Chi riuscirà a diventare parte integrante della filiera AI come servizio, come infrastruttura o come piattaforma potrà scrivere una nuova storia. Chi resterà a contare i cavi, rischia di fare la fine dei taxisti prima di Uber.
Una curiosità finale: secondo alcune stime, l’AI-RAN ovvero la convergenza tra compute AI e funzioni di rete basate su GPU potrebbe trasformare le telco in fabbriche distribuite di intelligenza, in grado di monetizzare inferenza AI on-the-edge e al tempo stesso ottimizzare la rete. Se fosse vero, si tratterebbe della più grande reinvenzione del modello telco dai tempi della liberalizzazione.
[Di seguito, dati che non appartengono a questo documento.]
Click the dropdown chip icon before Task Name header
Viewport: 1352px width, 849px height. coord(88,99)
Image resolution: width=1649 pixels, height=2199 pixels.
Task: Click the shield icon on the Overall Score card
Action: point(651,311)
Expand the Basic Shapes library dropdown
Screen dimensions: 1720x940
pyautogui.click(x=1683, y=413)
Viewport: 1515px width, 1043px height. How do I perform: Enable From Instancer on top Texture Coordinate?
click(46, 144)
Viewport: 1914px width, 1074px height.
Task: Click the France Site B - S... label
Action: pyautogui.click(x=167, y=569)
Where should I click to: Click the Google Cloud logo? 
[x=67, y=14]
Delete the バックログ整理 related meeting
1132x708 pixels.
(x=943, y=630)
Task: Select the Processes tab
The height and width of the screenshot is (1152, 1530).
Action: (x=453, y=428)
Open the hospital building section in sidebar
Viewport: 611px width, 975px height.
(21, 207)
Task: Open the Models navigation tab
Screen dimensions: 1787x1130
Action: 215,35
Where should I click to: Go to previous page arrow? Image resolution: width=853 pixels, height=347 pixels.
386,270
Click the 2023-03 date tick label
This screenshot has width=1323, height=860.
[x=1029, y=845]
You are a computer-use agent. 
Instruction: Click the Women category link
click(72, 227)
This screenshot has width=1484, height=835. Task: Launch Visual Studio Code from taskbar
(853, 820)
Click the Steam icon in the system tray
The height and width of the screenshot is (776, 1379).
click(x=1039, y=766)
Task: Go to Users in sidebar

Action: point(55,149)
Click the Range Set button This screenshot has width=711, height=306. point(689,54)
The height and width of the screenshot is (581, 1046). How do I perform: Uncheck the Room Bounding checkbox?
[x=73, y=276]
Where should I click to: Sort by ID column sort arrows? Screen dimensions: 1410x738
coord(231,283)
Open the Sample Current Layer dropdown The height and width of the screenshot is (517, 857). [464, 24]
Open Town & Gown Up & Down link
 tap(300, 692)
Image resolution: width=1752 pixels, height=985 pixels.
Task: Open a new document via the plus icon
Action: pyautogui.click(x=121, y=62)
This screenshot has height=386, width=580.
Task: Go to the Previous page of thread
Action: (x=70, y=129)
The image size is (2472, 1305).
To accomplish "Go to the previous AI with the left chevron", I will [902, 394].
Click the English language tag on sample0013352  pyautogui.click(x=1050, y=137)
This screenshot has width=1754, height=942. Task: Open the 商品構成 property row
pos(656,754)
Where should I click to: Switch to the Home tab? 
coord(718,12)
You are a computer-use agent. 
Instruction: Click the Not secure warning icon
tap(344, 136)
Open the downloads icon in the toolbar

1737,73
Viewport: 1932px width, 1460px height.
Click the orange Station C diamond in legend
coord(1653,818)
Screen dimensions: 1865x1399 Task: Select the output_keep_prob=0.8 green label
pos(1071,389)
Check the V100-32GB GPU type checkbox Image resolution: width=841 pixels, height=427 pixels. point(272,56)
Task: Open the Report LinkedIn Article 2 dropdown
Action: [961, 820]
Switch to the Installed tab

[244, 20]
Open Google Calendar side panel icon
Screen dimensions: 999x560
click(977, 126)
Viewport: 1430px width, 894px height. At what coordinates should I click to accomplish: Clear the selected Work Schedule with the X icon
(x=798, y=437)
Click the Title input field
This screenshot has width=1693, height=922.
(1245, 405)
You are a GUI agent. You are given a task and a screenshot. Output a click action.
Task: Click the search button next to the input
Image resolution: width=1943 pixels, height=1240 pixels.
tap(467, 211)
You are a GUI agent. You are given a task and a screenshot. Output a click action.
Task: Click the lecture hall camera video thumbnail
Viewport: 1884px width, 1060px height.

I telco devono scegliere: essere la piattaforma oppure un semplice tubo. Fornire valore o solo banda. Abilitare l’inferenza o subirla. E per una volta, dovrebbero guardare a Seeweb non come una curiosità, ma come un benchmark. Perché il futuro non aspetta. E non è scritto nei whitepaper delle multinazionali. È già in esecuzione
Ma, come sempre, la storia non aspetta i prudenti.